Published at the end of World War II, The Psychology of Women reviews and develops, in the light of new observations, the author's first conclusions concerning the different problems of female psychology described in her first book, Psychoanalyse der weiblichen Sexual-funktionen (Psychoanalysis of the sexual functions of women), published by the Vienna Verlag in 1925. This, together with her work on female homosexuality, was based on clinical material gathered over a twelve-year period. As her biographers have pointed out (Roazen), The Psychology of Women is also influenced by the author's personal experiences. The book was born of her double desire to put her ideas to the test of time, and to compare them with those of Freud.
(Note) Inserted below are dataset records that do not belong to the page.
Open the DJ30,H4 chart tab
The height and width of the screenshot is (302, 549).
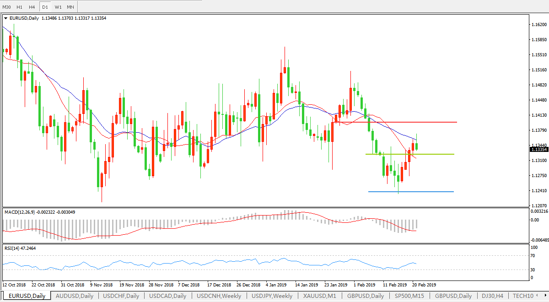493,296
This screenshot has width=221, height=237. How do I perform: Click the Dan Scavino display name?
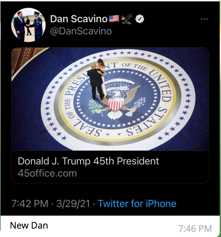point(79,19)
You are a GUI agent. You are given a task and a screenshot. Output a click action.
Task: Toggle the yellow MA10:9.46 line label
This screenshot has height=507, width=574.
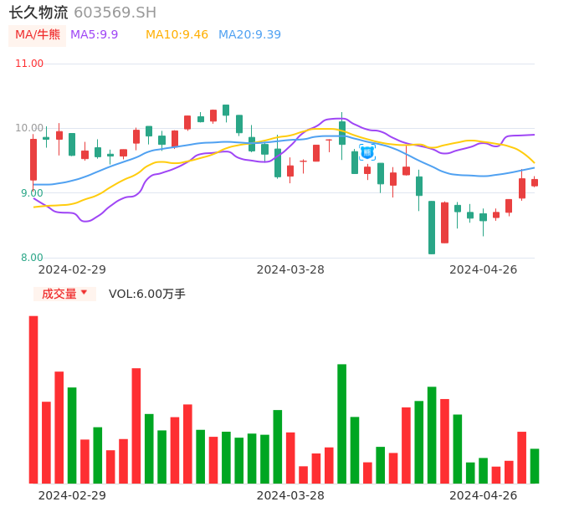click(x=177, y=35)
Although certain concepts have aged, some of her theses are still pertinet: the "secondary" character of penis envy in girls; the slowness of the construction of femininity (the opposite position to that of Freud, who believed the fate of femininity was prematurely sealed at the phallic stage), which explains her decision to study the psychology of women only from the latency period onward; and the psychic importance of the phenomena of "expectancy" (linked to late anatomo-physiological female maturation) and identifications. Deutsch described the development of the female personality as a process that takes place through a series of intermediary identifications that correlate with modifications affecting her objects and the links to them. Equally striking is her assertion that the rape fantasy is universal and non-pathological, being a veritable organizer of female sexuality.
There was no shortage of criticism for The Psychology of Women, either from the feminists, who reproached her for her Freudian orthodoxy, or from psychoanalysts, for the converse reason. Very few of those who welcomed Winnicott's ideas with enthusiasm were able to recognize similar ideas expressed in The Psychology of Women, particularly in volume 2, "Motherhood." Deutsch's great mistake is no doubt the fact that she named this vast psychoanalytic study of more than seven hundred pages The Psychology of Women.
See also: Deutsch-Rosenbach, Helene; Female sexuality; Femininity; Oedipus complex.
Deutsch, Helene. (1944-1945). The psychology of women. A psychoanalytic interpretation (Vols. 1-2). New York: Greene and Stratton.
Deutsch, Helene. (1991). Psychoanalysis of the sexual functions of women (P. Roazen, Ed., and Eric Mosbacher, Trans.). London: Karnac. (Original work published 1925)
Freud, Sigmund. (1914c). On narcissism: An introduction. SE, 14: 67-102.
Roazen, Paul. (1985). Helene Deutsch. A psychoanalyst's life. New York: Anchor.
Schuker, Eleanor, and Levinson, Nadine. (1991). Female psychology: An annotated psychoanalytic bibliography. Hillsdale, NJ, and London: Analytic Press.
Tyson, Phyllis. (1996). Female psychology: An introduction. Journal of the American Psychoanalytic Association, 44(S), 11-22.